- **TASK TO CARRY OUT**:
Extend the news report below on Nvidia's quarterly revenue, starting after its final sentence.

- **SUPPLIED PASSAGE**:
********************
(Reuters) - Nvidia Corp’s (NVDA.O) quarterly revenue surged more than 50 percent for the second straight quarter and beat expectations, helped by rising demand for its graphics chips and strength in rapidly growing areas such as self-driving systems and artificial intelligence.
The company also forecast revenue of $1.90 billion, plus or minus 2 percent, for the current quarter, marginally higher than analysts’ expectations of $1.88 billion, according to Thomson Reuters I/B/E/S.
Revenue in the company’s graphics processing units business, which contributes more than three-quarters to its total revenue, rose 57 percent to $1.85 billion in the fourth quarter ended Jan. 29.
The company has traditionally dominated the high-end PC gaming market, where its chips are used to power graphically demanding games such as Electronic Arts Inc’s (EA.O) “Titanfall 2” and Ubisoft Entertainment SA’s (UBIP.PA) “Watch Dogs 2”.
Revenue at the company’s fast-growing data centre business, which counts Amazon.com Inc’s (AMZN.O) Amazon Web Services, Microsoft Corp’s (MSFT.O) Azure and Alibaba Group Holding Inc’s (BABA.N) cloud business among its customers, more than tripled to $296 million in the quarter.
********************
- **EXERCISE DATA**:

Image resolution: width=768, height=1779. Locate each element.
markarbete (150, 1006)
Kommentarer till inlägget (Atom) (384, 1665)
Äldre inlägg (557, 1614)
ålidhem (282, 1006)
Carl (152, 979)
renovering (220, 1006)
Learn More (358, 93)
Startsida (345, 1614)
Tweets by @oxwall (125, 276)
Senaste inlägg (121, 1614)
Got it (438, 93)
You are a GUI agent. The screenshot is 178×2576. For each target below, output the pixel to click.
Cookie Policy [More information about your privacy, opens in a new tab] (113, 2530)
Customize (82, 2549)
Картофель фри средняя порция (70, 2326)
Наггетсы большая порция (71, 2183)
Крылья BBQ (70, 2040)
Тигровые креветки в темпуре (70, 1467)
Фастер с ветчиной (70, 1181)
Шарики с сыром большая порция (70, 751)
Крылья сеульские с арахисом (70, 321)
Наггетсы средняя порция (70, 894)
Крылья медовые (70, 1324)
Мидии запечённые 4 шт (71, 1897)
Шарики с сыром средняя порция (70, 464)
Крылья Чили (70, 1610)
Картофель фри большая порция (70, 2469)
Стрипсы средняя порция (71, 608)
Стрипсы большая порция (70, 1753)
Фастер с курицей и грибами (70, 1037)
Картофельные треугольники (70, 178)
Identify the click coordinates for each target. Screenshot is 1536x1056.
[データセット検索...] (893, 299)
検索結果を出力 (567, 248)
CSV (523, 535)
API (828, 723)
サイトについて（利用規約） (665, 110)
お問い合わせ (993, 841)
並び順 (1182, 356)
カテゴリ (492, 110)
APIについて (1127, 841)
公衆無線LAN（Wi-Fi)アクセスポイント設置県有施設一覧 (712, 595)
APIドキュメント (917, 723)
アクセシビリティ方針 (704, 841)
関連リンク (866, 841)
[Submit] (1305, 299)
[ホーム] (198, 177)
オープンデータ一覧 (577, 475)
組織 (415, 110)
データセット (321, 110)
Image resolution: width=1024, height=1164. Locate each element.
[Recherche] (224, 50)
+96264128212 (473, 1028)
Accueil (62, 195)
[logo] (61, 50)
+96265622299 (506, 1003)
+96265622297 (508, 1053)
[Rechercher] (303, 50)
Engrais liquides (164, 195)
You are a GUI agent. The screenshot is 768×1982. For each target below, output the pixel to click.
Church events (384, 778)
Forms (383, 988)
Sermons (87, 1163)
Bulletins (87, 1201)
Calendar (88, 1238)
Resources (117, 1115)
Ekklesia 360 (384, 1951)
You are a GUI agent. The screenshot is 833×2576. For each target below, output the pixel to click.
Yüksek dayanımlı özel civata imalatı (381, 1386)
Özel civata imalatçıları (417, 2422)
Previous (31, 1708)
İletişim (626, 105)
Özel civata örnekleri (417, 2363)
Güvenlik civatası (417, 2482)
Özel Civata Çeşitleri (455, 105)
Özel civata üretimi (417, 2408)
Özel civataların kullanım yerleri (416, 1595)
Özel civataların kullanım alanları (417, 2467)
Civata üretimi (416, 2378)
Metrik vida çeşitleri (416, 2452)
********************
- **RESPONSE FOR THIS EXERCISE**:
The business is also expected to grow sequentially, Nvidia Chief Financial Officer Colette Kress said on a conference call.
Revenue in Nvidia’s automotive business, which produces the DRIVE PX 2 self-driving system used by Tesla Inc (TSLA.O), reported a 37.6 percent rise to $128 million.
Analysts had expected revenue of $135.3 million from the business, according to research firm FactSet StreetAccount.
Nvidia’s total revenue rose to $2.17 billion from $1.40 billion, beating the average analyst estimate of $2.11 billion.
The company’s net income more than tripled to $655 million, or 99 cents per share.
Analysts on average had expected earnings of 83 cents per share.
Nvidia’s shares, which have risen nearly five times in the last 12 months, were down 1 percent at $115.21 in after-hours trading on Thursday.